Fallows has been a finalist for the National Magazine Award five times and has won once; he has also won the American Book Award for nonfiction and a N.Y. Emmy award for the documentary series Doing Business in China. He was the founding chairman of the New America Foundation. His two most recent books, Blind Into Baghdad (2006) and Postcards From Tomorrow Square (2009), are based on his writings for The Atlantic; he is at work on another book about China. He is married to Deborah Fallows, author of the recent book Dreaming in Chinese. They have two married sons.

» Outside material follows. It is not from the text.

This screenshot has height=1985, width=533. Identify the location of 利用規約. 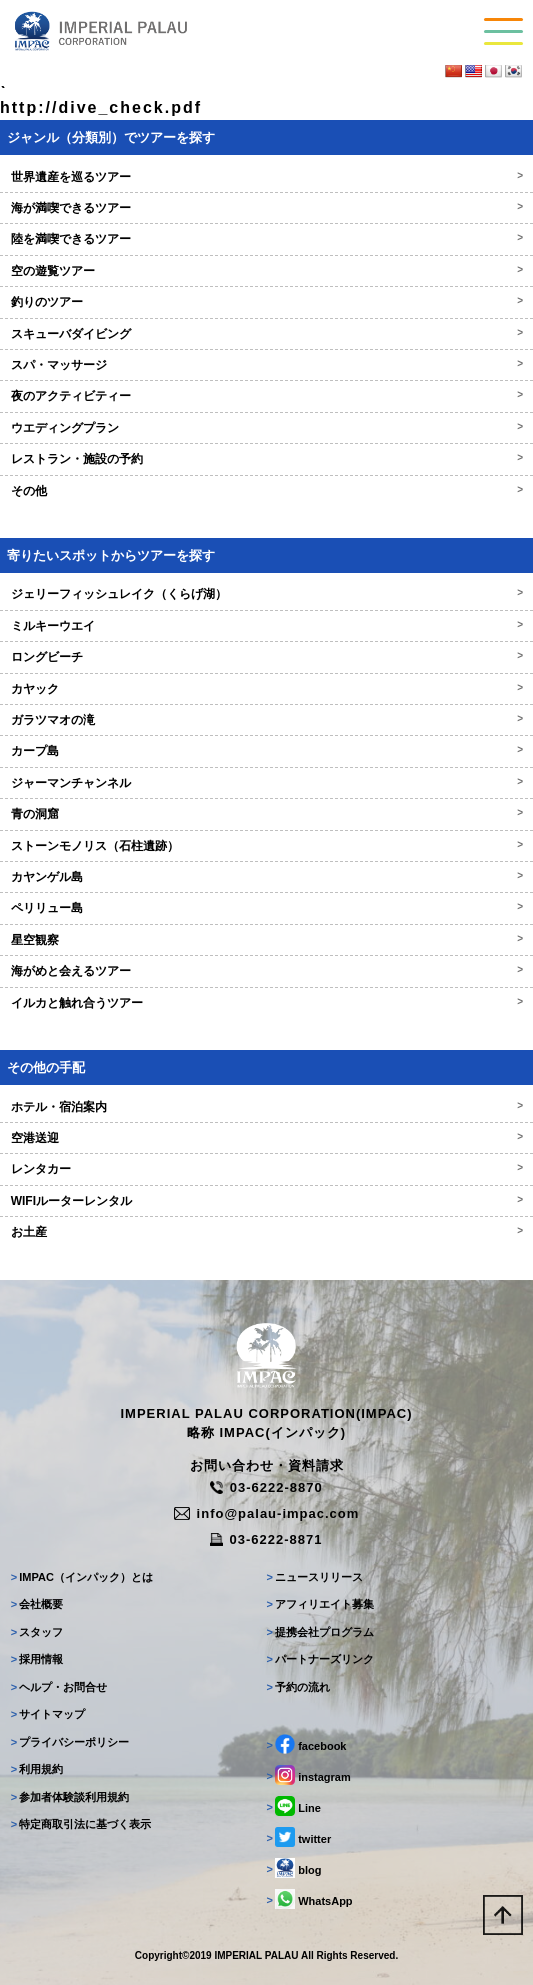
(37, 1769).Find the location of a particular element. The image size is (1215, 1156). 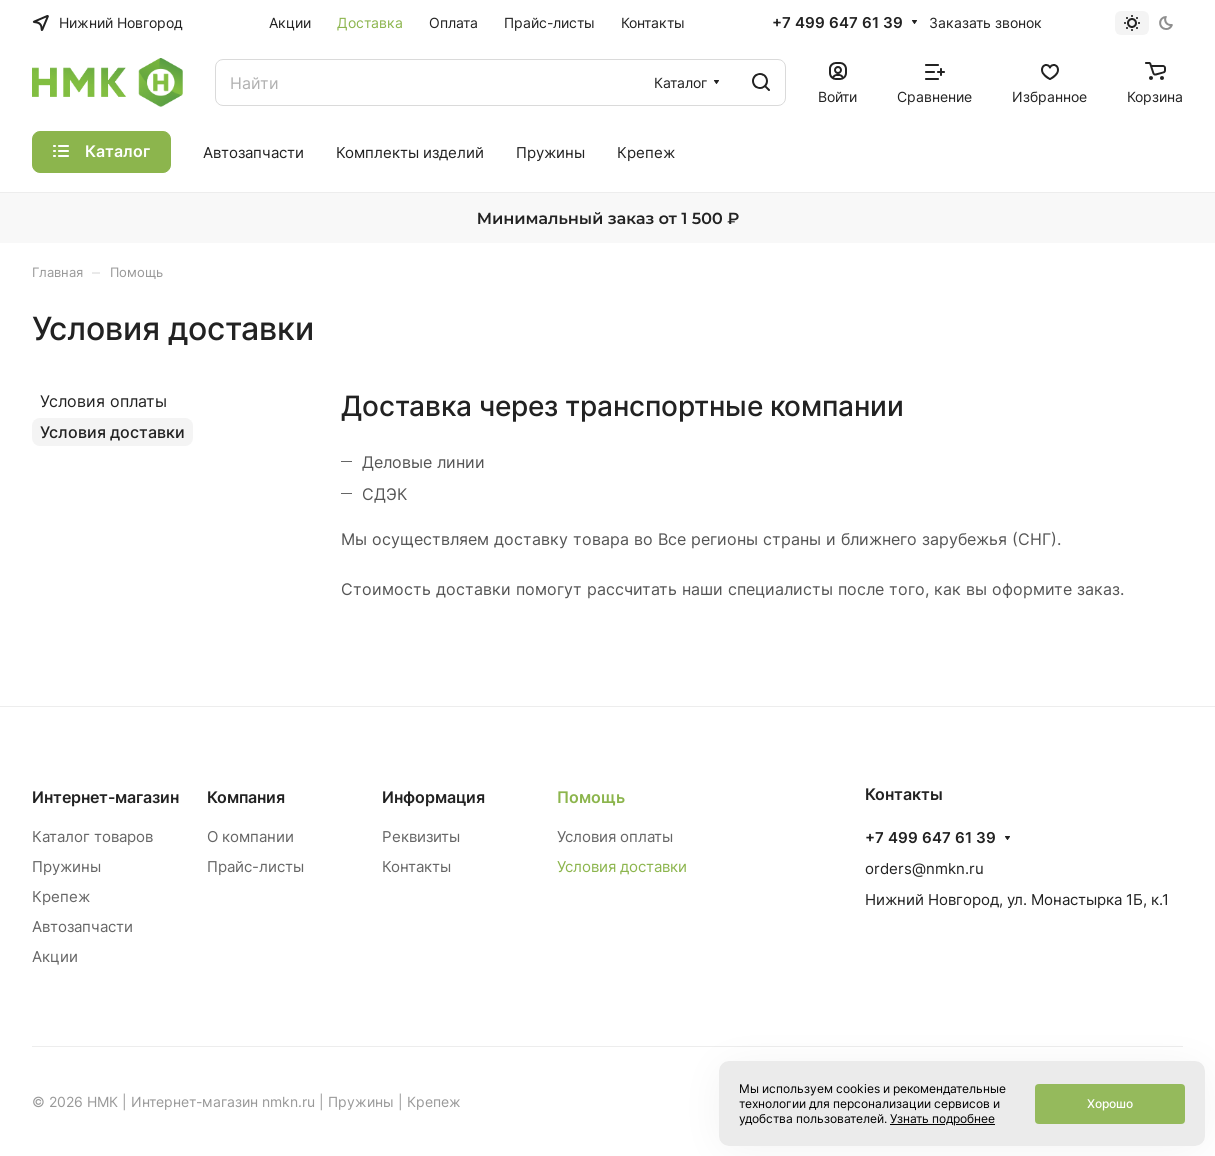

Fallows welcomes and frequently quotes from reader mail sent via the "Email" button below. Unless you specify otherwise, we consider any incoming mail available for possible quotation -- but not with the sender's real name unless you explicitly state that it may be used. If you are wondering why Fallows does not use a "Comments" field below his posts, please see previous explanations here and here.

You can say this for David Petraeus... (with big-time update)

By James Fallows
Jan 7 2007, 9:35 PM ET

... who will soon take over military command in Iraq:

Those who like or admire him, among them many members of the press (including me), think he is smart, imaginative, adaptable. Those who resent him, among them many of his officer-corps contemporaries, think he is too flashy, ostentatiously intellectual, publicity-minded, and above all ambitious, and that he would do anything for promotion and the next star.

But he has now agreed to accept a job in which he is very, very likely to fail -- or to be seen as failing, two or three years from now.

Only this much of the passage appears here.